Libertarians argue the basis of justice is individual freedom. Each person should be free to do whatever they want so long as that does not harm others. Governments should be limited to enforcing contracts, protecting individual property, and preserving peace. No laws should exist to protect people from themselves, to affect morality, or to redistribute income. Laws regarding prostitution or abortion should not exist, nor should minimum wage laws nor social security, all these violate individual liberty. (This view grew as a reaction to the welfare state, but was previewed by John Stuart Mill in his attempt to defend utilitarianism. Mill also previewed later views of the value of individual life and the notion of virtues higher than utility or individual liberty.) Milton Friedman in the 1960’s propounded libertarianism, as did Robert Nozik with regard to limitations on government involvement in markets and economics.) The core of libertarianism is the notion that we own ourselves, our bodies, and our earnings, and thus the government has no right to take or limit any of these. In the extreme, this view would permit not just the selling of a kidney for money, for whatever purpose the buyer wanted, and even the selling of a person’s second kidney though it would lead to that person’s death. Even voluntarily letting another kill you and eat you would be justifiable to libertarians.

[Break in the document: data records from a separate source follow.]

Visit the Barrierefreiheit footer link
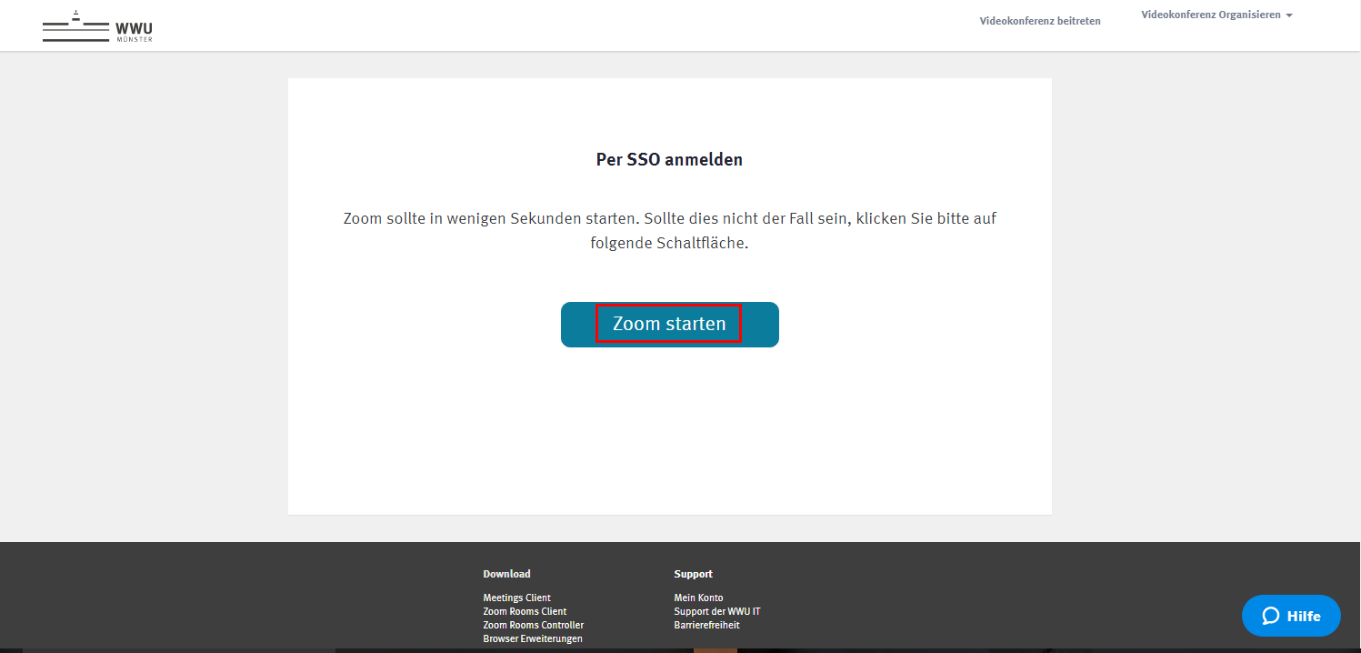Image resolution: width=1361 pixels, height=653 pixels. tap(706, 625)
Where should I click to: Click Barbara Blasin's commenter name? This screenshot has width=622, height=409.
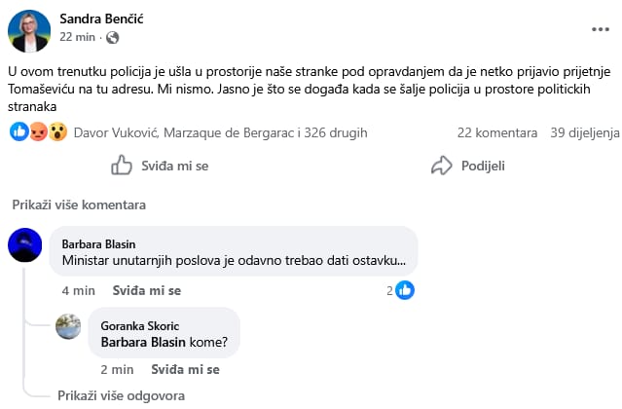point(100,243)
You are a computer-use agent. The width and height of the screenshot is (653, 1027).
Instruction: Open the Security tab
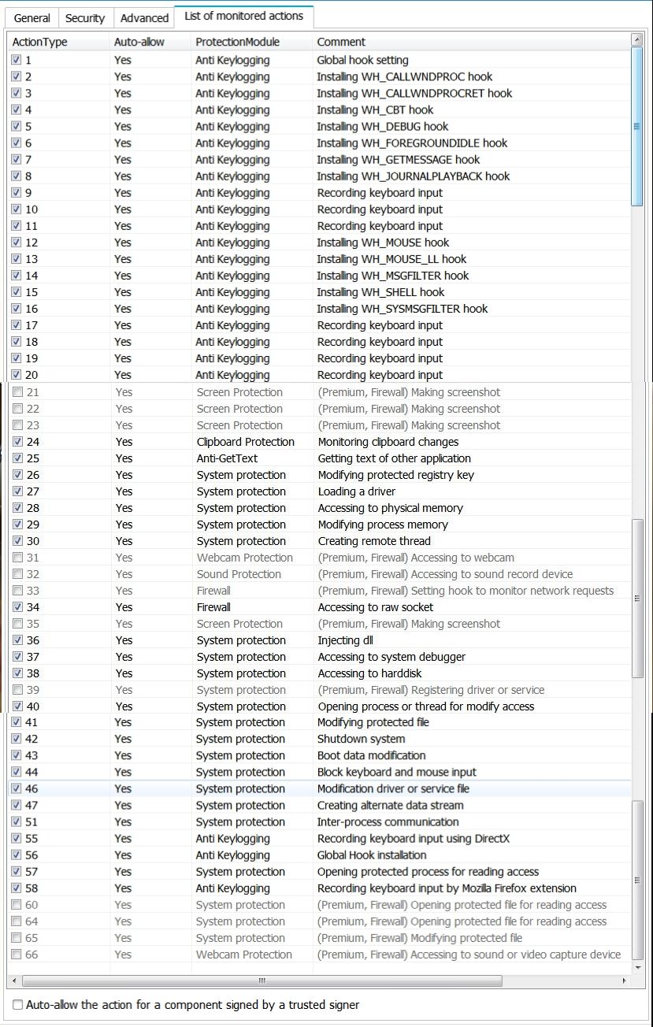click(x=85, y=17)
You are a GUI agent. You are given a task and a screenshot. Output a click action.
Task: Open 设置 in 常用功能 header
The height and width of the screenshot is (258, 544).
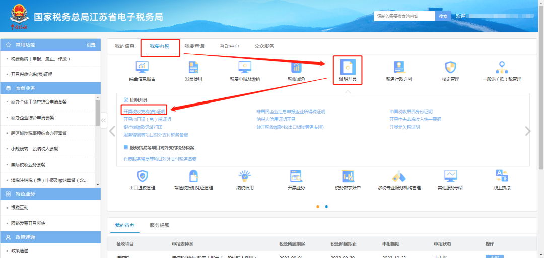91,45
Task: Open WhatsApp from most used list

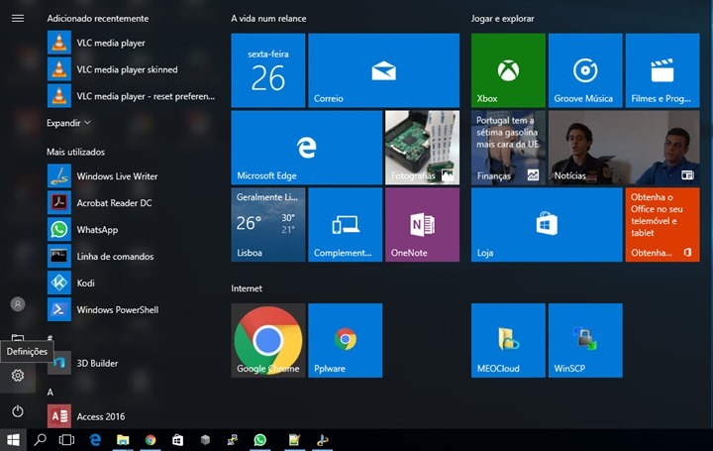Action: point(97,229)
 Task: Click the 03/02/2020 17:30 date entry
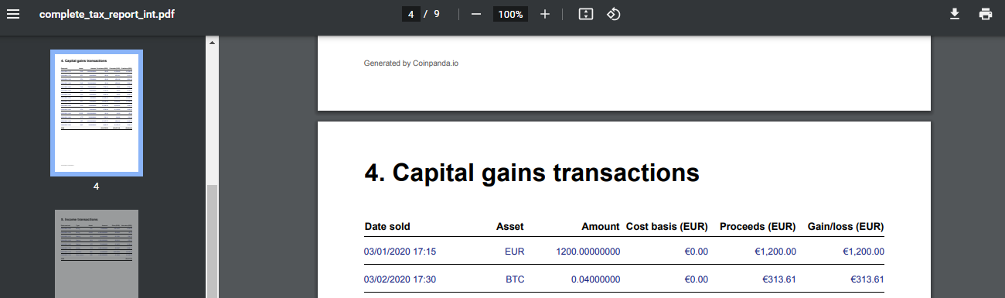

Sandel introduces the notion of civic virtue and the common good by discussing whether it it more moral to draft people into the military or to hire people into it via market principles. He cites others who point out that it is nearly completely those from lower income families who volunteer. He also points out that we “draft” jurors rather than hire them because we believe it is a civic duty for them to serve, among other reasons.
Immanuel Kant (1724-1804) proposed an alternative approach to justice. He argued that individual human beings are worthy of our respect because they are reasoning beings. Kant rejected the views of utilitarians and of those who want to use the distribution of resources for encouraging “good” virtues as diminishing freedom. But for him freedom was a bit complicated. Simply obeying one’s urges and desires was not freedom; this was little different from what animals do. For Kant one was only free when obeying “a law one has given oneself”. Those laws needed to meet two criteria: (1) if they were universalized, would that produce an effective or ineffective outcome? And (2) they must always treat persons with dignity, that is as ends and not as means.
Example of the first: Can you lie to protect a friend from someone at the door who will murder them if possible? No, because lying creates an outcome when universalized where nobody could trust others to be telling the truth. (But you can say a true thing that misleads: “I saw my friend at the grocery store just an hour ago.”) Example of the second: Is casual sex, if mutually satisfactory, ever moral? No, because it involves using the other as a means to satisfaction, not as an end. In marriage, the long-term commitment to one-another makes this acceptable given all the other ways each affirms the dignity of the other. So Kant’s system has morality following from acting according to the duty to respect the dignity of all humans. Universal human rights follow from this reasoning. Kant argued then that we live under an imagined social contract, one that hold each individual as equally important, with equal dignity. But he did not spell out what that contract would include.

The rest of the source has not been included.